→ **Exercise brief**
Images don't belong in the copy. Output the rest of the data exactly.
/---
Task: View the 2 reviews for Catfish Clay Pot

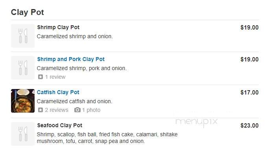Action: point(57,110)
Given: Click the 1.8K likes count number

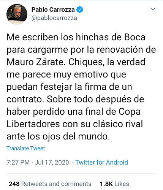Looking at the screenshot, I should pos(106,184).
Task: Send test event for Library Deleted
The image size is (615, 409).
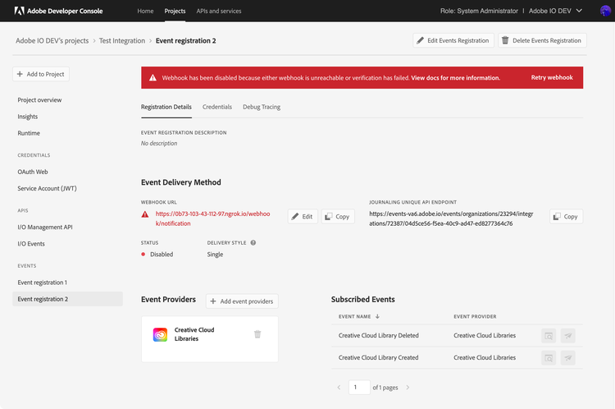Action: click(x=567, y=335)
\---
→ **Answer for this exercise**
Task: View the 2 reviews for Catfish Clay Pot

Action: point(57,110)
Given: Click the 1.8K likes count number

Looking at the screenshot, I should pos(106,184).
Task: Send test event for Library Deleted
The image size is (615, 409).
Action: click(x=567, y=335)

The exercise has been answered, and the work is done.